By Sheikh Abdullah Adhami
By getting married you are not just getting a wife; you are getting your whole world. From now until the
rest of your days your wife will be your partner, your companion, and your best friend.She will share your moments, your days, and your years. She will share your joys and sorrows, your
successes and failures, your dreams and your fears. When you are ill, she will take the best care of you;
when you need help, she will do all she can for you. When you have a secret, she will keep it when you
need advice, she will give you the best advice. The best description that I personally have ever read
describing the closeness of the spouses to each other is the Qur'anic verse which says:
"They are your garments and you are their garments" (Surah Al Baqarah 2:187)

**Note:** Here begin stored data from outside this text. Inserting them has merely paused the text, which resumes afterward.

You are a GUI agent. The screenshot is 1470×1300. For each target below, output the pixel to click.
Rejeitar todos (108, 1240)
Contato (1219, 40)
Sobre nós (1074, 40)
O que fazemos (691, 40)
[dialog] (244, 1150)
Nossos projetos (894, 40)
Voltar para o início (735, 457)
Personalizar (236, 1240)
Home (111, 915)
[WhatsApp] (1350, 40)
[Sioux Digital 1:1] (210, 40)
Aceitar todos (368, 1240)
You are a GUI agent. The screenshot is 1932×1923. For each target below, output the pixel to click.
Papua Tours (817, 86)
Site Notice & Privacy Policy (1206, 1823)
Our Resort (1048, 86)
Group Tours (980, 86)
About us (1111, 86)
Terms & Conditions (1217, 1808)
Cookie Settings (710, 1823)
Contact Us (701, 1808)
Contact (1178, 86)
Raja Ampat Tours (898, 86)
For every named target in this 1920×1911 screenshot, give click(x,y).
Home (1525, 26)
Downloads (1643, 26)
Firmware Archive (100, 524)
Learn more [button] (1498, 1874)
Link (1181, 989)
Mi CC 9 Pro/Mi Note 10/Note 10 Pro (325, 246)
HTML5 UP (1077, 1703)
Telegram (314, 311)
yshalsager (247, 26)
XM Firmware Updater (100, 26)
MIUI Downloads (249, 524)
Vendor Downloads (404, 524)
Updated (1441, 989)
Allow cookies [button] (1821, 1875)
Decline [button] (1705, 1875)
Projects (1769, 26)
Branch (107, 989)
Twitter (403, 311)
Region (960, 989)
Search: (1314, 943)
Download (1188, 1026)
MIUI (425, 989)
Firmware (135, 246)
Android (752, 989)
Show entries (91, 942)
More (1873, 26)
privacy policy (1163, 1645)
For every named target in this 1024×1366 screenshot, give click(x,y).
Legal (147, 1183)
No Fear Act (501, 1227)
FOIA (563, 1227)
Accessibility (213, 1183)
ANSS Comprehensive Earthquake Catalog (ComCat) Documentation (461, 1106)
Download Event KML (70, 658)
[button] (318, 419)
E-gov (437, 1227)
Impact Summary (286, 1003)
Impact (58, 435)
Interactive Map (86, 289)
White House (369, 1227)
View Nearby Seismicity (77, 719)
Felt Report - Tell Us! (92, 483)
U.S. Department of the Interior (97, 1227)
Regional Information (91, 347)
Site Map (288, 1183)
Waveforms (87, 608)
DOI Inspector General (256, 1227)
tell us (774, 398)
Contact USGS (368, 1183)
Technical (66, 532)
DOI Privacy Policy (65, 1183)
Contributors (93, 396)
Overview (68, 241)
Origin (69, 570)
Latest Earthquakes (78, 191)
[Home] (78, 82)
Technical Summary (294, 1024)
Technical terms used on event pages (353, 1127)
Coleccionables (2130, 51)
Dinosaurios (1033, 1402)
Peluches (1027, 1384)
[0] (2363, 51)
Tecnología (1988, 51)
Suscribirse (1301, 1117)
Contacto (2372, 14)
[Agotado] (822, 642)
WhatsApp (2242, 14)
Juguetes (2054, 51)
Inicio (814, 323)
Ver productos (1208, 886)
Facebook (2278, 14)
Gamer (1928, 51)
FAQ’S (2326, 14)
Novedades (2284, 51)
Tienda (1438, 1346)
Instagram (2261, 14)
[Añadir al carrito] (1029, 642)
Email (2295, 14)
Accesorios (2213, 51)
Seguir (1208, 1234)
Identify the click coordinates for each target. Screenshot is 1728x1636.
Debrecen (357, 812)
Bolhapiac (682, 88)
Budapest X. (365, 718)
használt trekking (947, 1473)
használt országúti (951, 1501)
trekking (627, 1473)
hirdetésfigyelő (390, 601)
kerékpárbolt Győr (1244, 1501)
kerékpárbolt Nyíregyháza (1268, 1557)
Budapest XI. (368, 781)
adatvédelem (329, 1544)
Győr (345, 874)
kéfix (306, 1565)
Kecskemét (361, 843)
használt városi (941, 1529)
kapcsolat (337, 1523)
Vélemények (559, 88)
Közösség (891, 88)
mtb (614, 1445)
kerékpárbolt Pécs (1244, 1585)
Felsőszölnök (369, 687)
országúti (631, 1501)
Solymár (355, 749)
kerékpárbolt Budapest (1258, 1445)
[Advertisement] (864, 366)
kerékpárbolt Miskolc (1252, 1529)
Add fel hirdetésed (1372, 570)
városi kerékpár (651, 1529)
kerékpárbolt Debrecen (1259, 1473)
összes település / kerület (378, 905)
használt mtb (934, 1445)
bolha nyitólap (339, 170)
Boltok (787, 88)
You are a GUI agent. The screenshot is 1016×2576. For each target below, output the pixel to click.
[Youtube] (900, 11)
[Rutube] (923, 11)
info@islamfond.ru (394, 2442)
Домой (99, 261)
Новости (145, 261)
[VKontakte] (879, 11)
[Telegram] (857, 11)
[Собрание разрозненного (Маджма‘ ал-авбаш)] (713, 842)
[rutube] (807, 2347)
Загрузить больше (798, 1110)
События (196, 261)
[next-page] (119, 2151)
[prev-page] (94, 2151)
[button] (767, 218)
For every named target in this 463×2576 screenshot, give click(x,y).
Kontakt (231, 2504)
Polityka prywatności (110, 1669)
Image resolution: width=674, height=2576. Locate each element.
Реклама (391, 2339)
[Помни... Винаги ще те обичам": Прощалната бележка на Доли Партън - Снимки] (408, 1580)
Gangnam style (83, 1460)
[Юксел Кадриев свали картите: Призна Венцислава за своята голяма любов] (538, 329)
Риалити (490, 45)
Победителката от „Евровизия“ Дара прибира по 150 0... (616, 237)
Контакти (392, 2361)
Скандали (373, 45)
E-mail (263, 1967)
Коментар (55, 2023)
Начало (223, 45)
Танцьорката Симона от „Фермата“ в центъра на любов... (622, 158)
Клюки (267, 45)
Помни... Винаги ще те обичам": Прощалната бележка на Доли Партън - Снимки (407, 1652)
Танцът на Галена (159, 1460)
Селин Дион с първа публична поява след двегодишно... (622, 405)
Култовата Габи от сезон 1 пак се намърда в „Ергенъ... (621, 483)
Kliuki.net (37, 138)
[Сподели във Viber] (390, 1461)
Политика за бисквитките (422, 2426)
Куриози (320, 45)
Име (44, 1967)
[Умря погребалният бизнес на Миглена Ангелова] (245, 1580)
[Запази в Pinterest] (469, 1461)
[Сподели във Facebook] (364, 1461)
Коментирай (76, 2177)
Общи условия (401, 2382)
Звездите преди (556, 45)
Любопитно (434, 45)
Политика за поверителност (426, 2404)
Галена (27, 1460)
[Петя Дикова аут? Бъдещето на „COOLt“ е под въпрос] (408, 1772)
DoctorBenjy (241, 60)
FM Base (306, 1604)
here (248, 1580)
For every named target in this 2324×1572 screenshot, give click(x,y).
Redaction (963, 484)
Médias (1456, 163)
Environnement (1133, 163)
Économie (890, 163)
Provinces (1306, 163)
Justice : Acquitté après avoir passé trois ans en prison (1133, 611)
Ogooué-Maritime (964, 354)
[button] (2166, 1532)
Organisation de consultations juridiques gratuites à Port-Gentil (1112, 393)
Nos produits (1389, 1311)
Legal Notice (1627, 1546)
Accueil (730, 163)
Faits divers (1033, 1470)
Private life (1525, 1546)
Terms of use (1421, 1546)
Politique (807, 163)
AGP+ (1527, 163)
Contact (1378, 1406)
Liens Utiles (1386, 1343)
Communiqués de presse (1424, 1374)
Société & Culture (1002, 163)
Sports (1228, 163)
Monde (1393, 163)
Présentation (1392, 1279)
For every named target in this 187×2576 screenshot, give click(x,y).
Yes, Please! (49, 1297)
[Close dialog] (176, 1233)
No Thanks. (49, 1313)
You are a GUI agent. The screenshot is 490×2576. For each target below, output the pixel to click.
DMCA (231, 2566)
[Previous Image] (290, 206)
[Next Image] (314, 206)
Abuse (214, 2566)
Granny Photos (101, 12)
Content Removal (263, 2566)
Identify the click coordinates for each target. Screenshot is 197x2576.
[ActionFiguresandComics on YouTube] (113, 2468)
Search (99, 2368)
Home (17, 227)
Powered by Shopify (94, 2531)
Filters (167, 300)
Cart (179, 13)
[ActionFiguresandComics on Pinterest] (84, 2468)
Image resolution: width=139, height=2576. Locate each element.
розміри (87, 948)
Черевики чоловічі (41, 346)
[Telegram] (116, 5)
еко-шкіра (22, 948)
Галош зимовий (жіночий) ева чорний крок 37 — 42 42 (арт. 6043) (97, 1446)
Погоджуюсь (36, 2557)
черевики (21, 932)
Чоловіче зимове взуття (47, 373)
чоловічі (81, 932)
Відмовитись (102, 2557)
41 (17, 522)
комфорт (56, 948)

Indeed, spouses are like garments to each other because they provide one another with the protection,
the comfort, the cover, the support, and the adornment that garments provide to humans. Just imagine
a journey in the winter of Alaska without garments! Our spouses provide us with the same level of comfort,
protection, cover, and support in the journey of our lives on this earth as garments would do in the Alaskan
journey.
The relationship between the spouses is the most amazing of all human relations: the amount of love and
affection, intimacy and closeness, mercy and compassion, peace and tranquility that fills the hearts of the
spouses is simply inexplicable. The only rational explanation for these most amazing of all human feelings
is that: it is an act of Allah (s.w.t),
"And Allah has made for you Mates (and Companions of your own nature..."
(Surah Al Nahl 16:72)
Only the Almighty Allah s.w.t., in His Infinite Power, Boundless Mercy, and Great Wisdom can create and
ingrain these amazing and blessed feelings in the hearts of the spouses. In fact Allah s.w.t., is reminding
those who search for His signs in the universe that these feelings in the hearts of the spouses are among
the signs that should guide humans to His existence as He says in the Qur'an:
"And among His signs is this, that He created for you mates from among yourselves that you may
dwell in tranquility with them and He has put love and mercy between your hearts:verily in that
are signs for those who reflect." (Surah Al Rum 30:21)
But Allah s.w.t., knows that the human heart is not a static entity, it is sometimes weak and at times
dynamic. Feelings can and do change with time. Love may wither and fade away. The marital bond might
weaken if not properly cared for. Happiness in marriage cannot be taken for granted; continuous happiness
requires constant giving from both sides. For the tree of marital love to remain alive and keep growing, the
soil has to be sustained, maintained, watered and nurtured. Remember that you will be rewarded by Allah
s.w.t., for any emotions you show to your wife as the Prophet(s) said :
"One would be rewarded for anything that he does seeking the pleasure of Allah even the food
that he puts in the mouth of his wife".
Never underestimate the importance of seemingly little things as putting food in your wife's mouth, opening
the car's door for her, etc. Remember that the Prophet(s) used to extend his knee to his wife to assist her
up to ride the camel.
Try to always find some time for both of you to pray together. Strengthening the bond between you and
Allah s.w.t., is the best guarantee that your own marital bond would always remain strong. Having peace
with Allah s.w.t., will always result in having more peace at home. Remember that the Prophet(s) gave glad
tidings for those couples that wake up at night to pray together. The Prophet(s) even urged the spouse who
rises up first to wake the other spouse up even by throwing cold water on his/her face.
Always try your best to be good to your wife by words and by deeds. Talk to her, smile to her, seek her
advice, ask for her opinion, spend quality time with her and always remember that the Prophet(s) said:
"The best of you are those who are best to their wives"
Finally, it is common that spouses vow to love and honor their spouses until death do them part. I do believe
that this vow is good or even great, but not enough! It is not enough that you love your wife. You have to love
what she loves as well. Her family, her loved ones must also become your loved ones.